Monday, July 21, 2008
As I sat listening to the sermon yesterday I learned a few things… I learned that true worship can and should happen anywhere and everywhere! True worship is bowing down before Him in amazement and so in awe of His presence that we fall prostrate before Him. It is an attitude of the heart. True worship is relational not religious. It IS the true surrender of the heart of the created to the heart of the creator. Worship is loving Him out loud. As I sat listening I also reflected on last week. Here are my thoughts… Worship for me last week was hard and at times grueling and occurred in some surprising and not so surprising places. I experienced worship at the cemetery grieving, in a fender bender on I-35 in 5 o'clock traffic and at the Steven Curtis Chapman concert. All these worship times were amazing in their own way…
As I sat at the cemetery, I sat in the somewhat fresh dirt, placed flowers on Rachel's grave and cried, the pain is still so deep. How long is this thing called healing going to take and will we ever be healed? He revealed to me through a fellow blogger that yes we will be healed, but there will be always be a scar. And the scar will be a reminder of not only the past pain but also the work of Him, the Great Healer. If we continue to worship Him in our grief, He will continue to apply His healing balm from His loving hand which will heal us perfectly in His time. (thank you K. Hasenbalg for those words of encouragement.) Yes I worshipped at the cemetery, thank you Jesus for meeting me there.
As I was driving to work on Tues, I got caught up in rush hour traffic, are you surprised? I sort of got lost in my thoughts and rolled into an old truck, a small one thank goodness. We pulled over to the access road and he immediately pointed out to me ever so kindly that his truck was old and already beat up. There was no way to tell what damage my car had done and my license plate only has a small dent. He didn't want to do anything about it. He was so kind… I immediately began to cry and he became worried that I was hurt, I assured him that I was not… I was just an emotional mess. I shared with him that we had experienced a death in our family, our daughter in fact. He asked if it alright to pray with me. Of course! This guy knows how to love out loud! We sat in my car in rush hour traffic and worshipped as he prayed the sweetest prayer. I am still in awe and amazement of His goodness even in rush hour traffic!
At the beginning of the Steven Curtis Chapman concert he sat behind a keyboard saying, "I'm not really a piano player, I just wanted something to kind of hide behind, I am terrified." This was his first concert without the band since the accident.
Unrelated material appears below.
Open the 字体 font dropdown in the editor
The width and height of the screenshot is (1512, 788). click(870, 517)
Then he sang "Blessed Be Your Name," the first song that came to his mind that tragic night. He then shared Jeremiah 29:11, For I know the plans I have for you," declares the LORD, "plans to prosper you and not to harm you, plans to give you hope and a future." One of the same verses that came to my mind as I saw Rachel in the ER that tragic night.
It was as if he was sitting there visiting with a group of dear friends. He even had a way of making you feel like he was just sitting down to play you a song and tell you a story...just the two of you. He shared stories about Maria, his memories of her, how God melted their hearts together at their first meeting, how she came to know Jesus....it was an amazing time. He even apologized for going on and on, but said he had had somewhat of a sad day and just wanted to remember. Steven - you know we would have listened to you talk for the rest of the night if you had wanted to.
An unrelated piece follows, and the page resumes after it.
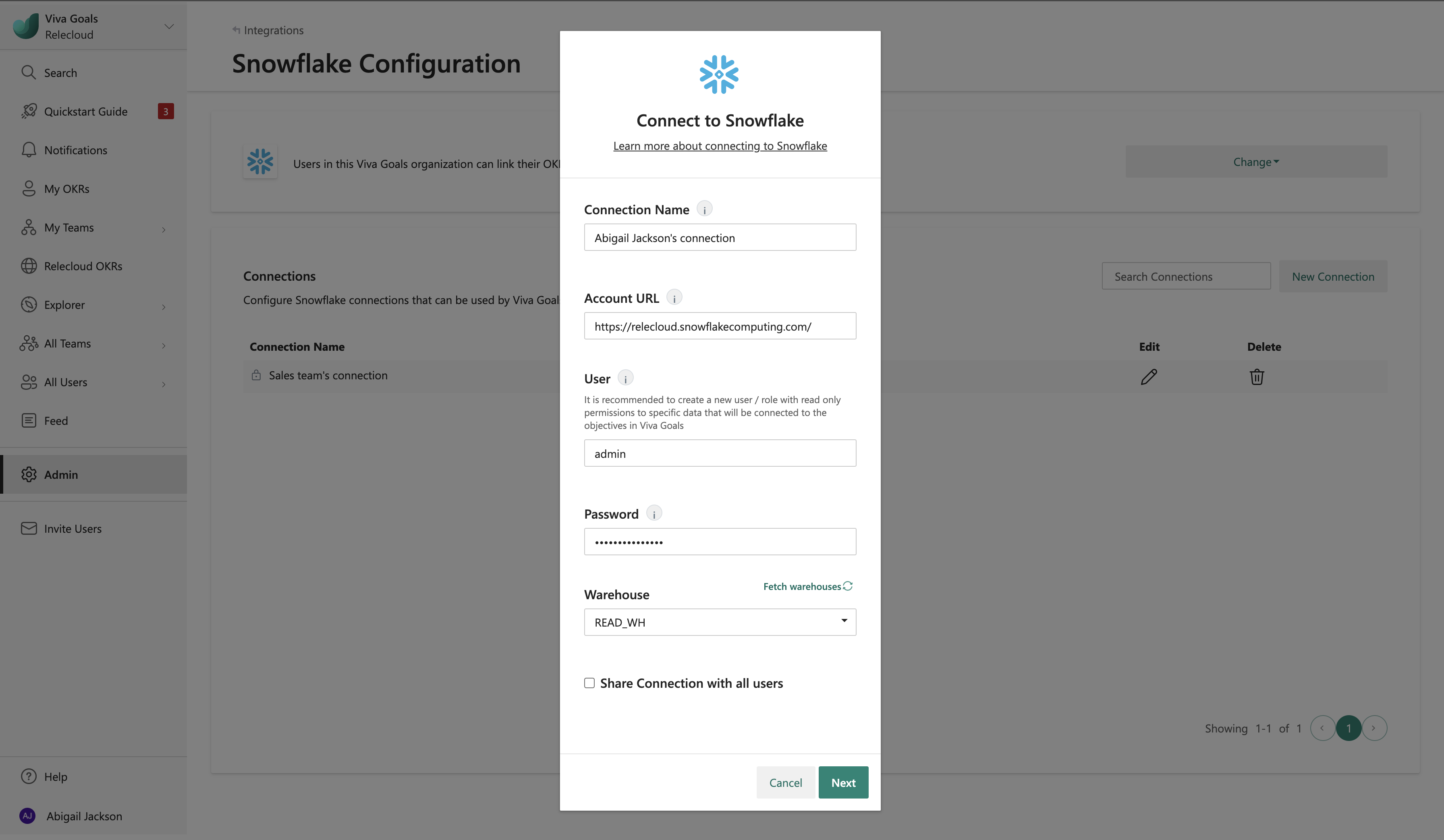Open the Feed sidebar item

(56, 421)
He shared a message of hope and faith. He poured out his heart even in his fear and pain. It was intimate and special. He shared that more important than the questions is the confidence that they have in Him. He was so vulnerable and honest. He was real. He was transparent. It was him, and us and the Lord. It was impactful to see this broken, hurting man so fully, completely trusting in His God. He said "I know God more than I ever have before and yet I know less than before." I completely agree. I will never forget some of the things Steven shared. I will never forget his voice as he literally cried out to Jesus through some songs. I will never forget the Cinderella moment as everyone stood and raised their hands to show their love to Steven, his tears, his hope, his laughter and above all his desire to share the gospel and glorify God.
I was honored to hear his new verse for "Yours"
"I've walked through the valley of the shadow of death,
so deep and dark that I could barely breathe
I've had to let go of more than I could bear
And questioned everything that I believe
But still even here
in this great darkness
A comfort and hope come breaking through
As I can say in life or death
God we belong to you"
And even though he never sang "Speechless," I left speechless and changed.
Psalm 138: 1-2 & 7-8
I will praise you, O LORD, with all my heart;
before the "gods" I will sing your praise.
I will bow down toward your holy temple
and will praise your name
for your love and your faithfulness,
for you have exalted above all things
your name and your word.
Though I walk in the midst of trouble,
you preserve my life;
you stretch out your hand against the anger of my foes,
with your right hand you save me.
The LORD will fulfill his purpose for me;
your love, O LORD, endures forever-
do not abandon the works of your hands.
HE will fulfill His purpose…
Last week was hard and at times the surfing was difficult… but I experienced some true worship! Thank you Jesus!!!